START Dataset

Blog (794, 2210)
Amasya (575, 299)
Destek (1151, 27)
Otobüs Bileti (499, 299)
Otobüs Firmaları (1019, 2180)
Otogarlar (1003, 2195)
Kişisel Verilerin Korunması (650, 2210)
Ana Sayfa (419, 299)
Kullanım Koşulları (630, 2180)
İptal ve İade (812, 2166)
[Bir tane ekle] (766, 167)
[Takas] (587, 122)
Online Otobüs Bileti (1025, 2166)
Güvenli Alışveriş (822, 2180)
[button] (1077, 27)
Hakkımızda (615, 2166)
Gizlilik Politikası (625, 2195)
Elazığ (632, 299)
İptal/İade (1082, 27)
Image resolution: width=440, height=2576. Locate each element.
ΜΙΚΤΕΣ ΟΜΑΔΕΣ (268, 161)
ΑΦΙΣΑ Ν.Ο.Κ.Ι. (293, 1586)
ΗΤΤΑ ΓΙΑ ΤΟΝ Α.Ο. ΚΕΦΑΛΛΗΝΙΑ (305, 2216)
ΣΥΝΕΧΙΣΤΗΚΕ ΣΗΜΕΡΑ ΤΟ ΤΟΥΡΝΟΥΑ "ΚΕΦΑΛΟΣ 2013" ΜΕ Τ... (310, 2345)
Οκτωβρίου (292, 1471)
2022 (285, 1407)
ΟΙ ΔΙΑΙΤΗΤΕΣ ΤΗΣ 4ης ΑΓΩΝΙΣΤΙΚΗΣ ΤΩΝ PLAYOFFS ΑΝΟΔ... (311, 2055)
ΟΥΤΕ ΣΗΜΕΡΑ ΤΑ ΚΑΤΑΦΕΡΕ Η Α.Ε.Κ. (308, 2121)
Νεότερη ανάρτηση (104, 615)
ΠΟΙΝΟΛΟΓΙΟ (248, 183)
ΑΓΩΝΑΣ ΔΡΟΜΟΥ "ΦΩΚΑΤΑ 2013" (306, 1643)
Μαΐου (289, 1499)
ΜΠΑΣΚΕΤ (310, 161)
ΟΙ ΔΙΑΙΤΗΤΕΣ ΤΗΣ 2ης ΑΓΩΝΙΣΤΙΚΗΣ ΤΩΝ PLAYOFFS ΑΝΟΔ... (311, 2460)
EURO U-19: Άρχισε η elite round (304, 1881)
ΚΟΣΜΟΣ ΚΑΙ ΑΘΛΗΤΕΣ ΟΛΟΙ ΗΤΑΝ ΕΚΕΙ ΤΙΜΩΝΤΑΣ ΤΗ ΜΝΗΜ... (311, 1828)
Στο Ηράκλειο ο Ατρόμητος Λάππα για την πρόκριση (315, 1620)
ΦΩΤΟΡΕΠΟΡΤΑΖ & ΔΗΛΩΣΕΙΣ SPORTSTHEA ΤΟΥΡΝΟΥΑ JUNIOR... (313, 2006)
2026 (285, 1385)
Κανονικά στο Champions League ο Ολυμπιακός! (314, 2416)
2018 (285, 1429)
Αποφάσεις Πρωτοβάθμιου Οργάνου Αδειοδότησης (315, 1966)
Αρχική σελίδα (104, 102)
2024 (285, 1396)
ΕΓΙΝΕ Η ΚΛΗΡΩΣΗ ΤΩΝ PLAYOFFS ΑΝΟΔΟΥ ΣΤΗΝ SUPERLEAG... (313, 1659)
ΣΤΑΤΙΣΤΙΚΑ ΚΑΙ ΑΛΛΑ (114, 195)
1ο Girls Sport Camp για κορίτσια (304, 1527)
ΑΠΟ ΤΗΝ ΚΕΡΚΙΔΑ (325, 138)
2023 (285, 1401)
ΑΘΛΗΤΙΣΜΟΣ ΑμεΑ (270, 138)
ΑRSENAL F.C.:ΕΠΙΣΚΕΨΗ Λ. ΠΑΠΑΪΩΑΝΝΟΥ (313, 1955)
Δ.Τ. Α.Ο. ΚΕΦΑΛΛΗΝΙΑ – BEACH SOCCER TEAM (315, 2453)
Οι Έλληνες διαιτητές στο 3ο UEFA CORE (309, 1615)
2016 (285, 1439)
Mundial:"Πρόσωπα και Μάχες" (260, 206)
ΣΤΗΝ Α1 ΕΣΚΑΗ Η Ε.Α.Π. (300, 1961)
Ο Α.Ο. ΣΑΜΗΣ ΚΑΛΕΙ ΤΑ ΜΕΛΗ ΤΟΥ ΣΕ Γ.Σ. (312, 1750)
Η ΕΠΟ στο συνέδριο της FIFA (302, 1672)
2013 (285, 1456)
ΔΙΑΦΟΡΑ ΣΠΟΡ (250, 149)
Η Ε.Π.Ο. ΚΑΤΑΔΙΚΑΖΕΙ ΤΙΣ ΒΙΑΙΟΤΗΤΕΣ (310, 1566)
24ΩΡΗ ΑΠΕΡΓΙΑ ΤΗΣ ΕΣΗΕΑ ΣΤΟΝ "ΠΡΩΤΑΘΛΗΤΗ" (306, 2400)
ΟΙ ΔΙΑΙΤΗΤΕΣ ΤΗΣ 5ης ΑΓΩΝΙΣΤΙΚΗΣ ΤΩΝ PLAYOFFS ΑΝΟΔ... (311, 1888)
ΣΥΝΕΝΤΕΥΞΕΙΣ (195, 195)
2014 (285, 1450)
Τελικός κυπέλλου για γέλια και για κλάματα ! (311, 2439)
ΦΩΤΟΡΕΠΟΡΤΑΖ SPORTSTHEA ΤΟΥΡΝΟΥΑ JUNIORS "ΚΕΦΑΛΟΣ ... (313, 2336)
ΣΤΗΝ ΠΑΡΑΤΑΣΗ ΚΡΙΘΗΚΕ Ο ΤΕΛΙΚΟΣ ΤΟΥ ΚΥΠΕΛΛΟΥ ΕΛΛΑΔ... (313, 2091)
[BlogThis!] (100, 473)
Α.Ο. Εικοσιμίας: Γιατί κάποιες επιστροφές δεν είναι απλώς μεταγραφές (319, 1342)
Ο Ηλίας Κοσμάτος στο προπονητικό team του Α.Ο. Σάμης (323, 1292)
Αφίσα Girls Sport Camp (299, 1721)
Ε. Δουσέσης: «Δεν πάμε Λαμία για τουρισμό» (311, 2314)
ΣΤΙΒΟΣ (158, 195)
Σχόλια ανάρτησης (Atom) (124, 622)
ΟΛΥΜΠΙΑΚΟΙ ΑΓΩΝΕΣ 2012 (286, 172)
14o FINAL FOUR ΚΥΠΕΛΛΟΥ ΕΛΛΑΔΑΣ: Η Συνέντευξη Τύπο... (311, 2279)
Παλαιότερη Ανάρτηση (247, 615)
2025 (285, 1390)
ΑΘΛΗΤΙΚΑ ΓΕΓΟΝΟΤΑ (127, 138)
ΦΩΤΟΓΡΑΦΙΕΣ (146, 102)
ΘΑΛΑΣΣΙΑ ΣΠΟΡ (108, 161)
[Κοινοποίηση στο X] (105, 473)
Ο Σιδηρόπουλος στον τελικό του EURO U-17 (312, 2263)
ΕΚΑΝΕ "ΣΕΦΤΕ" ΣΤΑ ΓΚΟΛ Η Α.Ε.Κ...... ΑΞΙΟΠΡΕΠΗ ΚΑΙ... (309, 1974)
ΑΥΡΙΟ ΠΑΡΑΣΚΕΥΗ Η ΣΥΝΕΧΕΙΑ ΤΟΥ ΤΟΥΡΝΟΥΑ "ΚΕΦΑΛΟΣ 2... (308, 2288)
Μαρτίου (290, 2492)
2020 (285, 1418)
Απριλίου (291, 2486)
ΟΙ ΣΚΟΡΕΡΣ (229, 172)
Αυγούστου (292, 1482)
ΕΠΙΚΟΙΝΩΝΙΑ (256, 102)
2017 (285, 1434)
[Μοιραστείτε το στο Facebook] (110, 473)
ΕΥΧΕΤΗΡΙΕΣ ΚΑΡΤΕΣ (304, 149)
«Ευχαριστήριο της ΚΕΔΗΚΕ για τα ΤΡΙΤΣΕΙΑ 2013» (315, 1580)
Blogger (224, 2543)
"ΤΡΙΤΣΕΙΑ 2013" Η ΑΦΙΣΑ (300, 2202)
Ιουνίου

END Dataset

Problem statement:
All of the lines above that carry the string "ΣΤΗΝ" need to be found and copied.

The answer:
ΕΓΙΝΕ Η ΚΛΗΡΩΣΗ ΤΩΝ PLAYOFFS ΑΝΟΔΟΥ ΣΤΗΝ SUPERLEAG... (313, 1659)
ΣΤΗΝ Α1 ΕΣΚΑΗ Η Ε.Α.Π. (300, 1961)
ΣΤΗΝ ΠΑΡΑΤΑΣΗ ΚΡΙΘΗΚΕ Ο ΤΕΛΙΚΟΣ ΤΟΥ ΚΥΠΕΛΛΟΥ ΕΛΛΑΔ... (313, 2091)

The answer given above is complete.